### REQUIRED ACTION
Copy out every line of the listing in which "width" appears.

### EXERCISE DATA
________________________________________

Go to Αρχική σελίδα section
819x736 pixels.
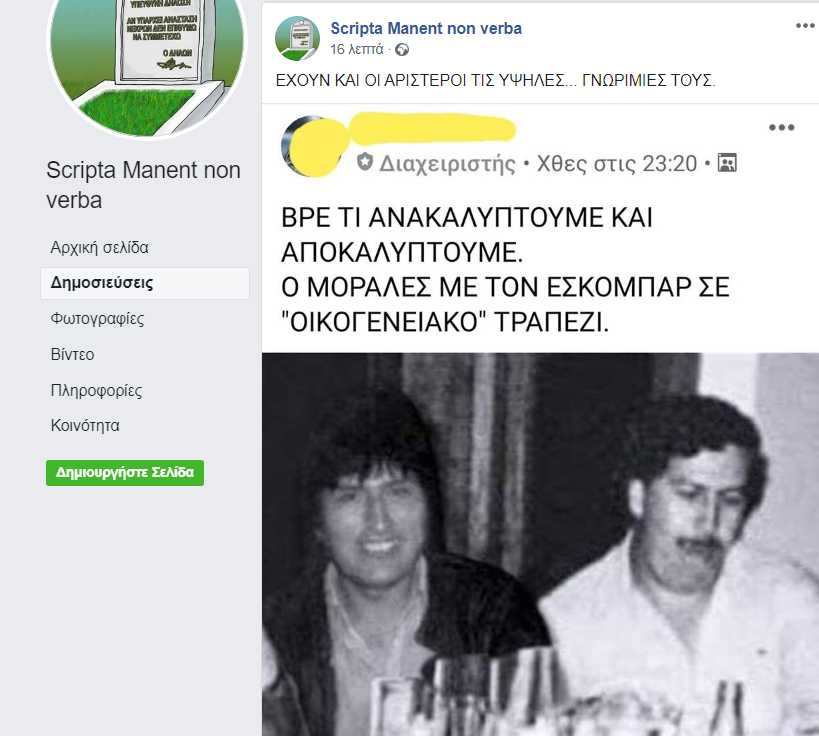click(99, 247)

________________________________________

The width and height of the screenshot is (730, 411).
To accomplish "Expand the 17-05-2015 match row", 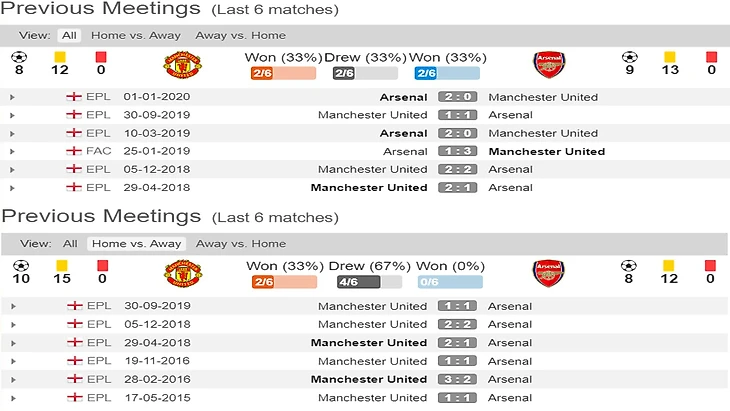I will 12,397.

________________________________________

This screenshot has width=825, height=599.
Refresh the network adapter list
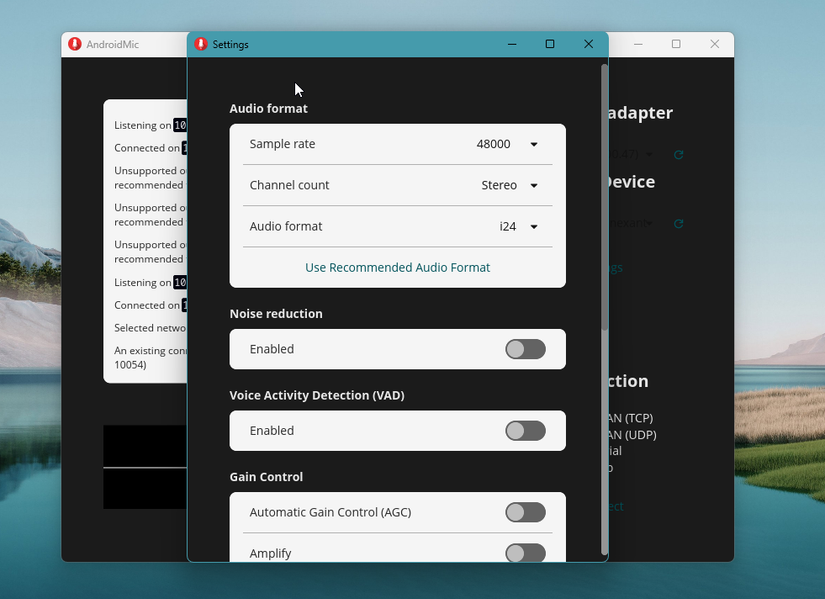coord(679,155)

________________________________________

### REPLY TO THE TASK
The width and height of the screenshot is (730, 411).
This screenshot has width=825, height=599.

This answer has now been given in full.